- [The task] Copy exactly the lines of the records below, and only those lines, beginning with the line that contains "jesusgaxiola (53, 199)" and ending with the line that contains "Products (890, 39)".

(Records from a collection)

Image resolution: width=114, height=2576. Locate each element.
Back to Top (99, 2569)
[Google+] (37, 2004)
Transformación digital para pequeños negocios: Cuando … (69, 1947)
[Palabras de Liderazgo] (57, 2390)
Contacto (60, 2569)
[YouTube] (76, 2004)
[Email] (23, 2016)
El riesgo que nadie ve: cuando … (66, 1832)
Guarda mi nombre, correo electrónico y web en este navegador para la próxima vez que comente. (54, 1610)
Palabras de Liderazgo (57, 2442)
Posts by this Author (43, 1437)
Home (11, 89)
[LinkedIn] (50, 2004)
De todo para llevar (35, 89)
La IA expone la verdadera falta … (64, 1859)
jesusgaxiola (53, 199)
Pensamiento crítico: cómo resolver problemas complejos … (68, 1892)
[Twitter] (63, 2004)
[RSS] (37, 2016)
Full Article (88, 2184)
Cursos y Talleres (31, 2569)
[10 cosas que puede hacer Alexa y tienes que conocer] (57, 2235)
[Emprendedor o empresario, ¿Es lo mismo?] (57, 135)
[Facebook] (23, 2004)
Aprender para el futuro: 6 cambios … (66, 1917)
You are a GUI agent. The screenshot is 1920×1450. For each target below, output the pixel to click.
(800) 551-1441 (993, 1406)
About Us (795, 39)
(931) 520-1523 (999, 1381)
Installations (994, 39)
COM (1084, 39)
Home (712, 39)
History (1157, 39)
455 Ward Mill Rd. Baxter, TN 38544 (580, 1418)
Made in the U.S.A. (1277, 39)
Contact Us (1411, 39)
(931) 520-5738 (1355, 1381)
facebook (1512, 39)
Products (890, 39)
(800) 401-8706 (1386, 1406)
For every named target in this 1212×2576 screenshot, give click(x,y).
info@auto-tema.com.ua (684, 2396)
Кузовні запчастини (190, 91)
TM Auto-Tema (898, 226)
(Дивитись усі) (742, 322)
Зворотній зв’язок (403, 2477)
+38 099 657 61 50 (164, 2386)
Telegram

- [Exercise solution]
jesusgaxiola (53, 199)
Pensamiento crítico: cómo resolver problemas complejos … (68, 1892)
[Twitter] (63, 2004)
[RSS] (37, 2016)
Full Article (88, 2184)
Cursos y Talleres (31, 2569)
[10 cosas que puede hacer Alexa y tienes que conocer] (57, 2235)
[Emprendedor o empresario, ¿Es lo mismo?] (57, 135)
[Facebook] (23, 2004)
Aprender para el futuro: 6 cambios … (66, 1917)
You are a GUI agent. The screenshot is 1920×1450. For each target below, output the pixel to click.
(800) 551-1441 (993, 1406)
About Us (795, 39)
(931) 520-1523 (999, 1381)
Installations (994, 39)
COM (1084, 39)
Home (712, 39)
History (1157, 39)
455 Ward Mill Rd. Baxter, TN 38544 (580, 1418)
Made in the U.S.A. (1277, 39)
Contact Us (1411, 39)
(931) 520-5738 (1355, 1381)
facebook (1512, 39)
Products (890, 39)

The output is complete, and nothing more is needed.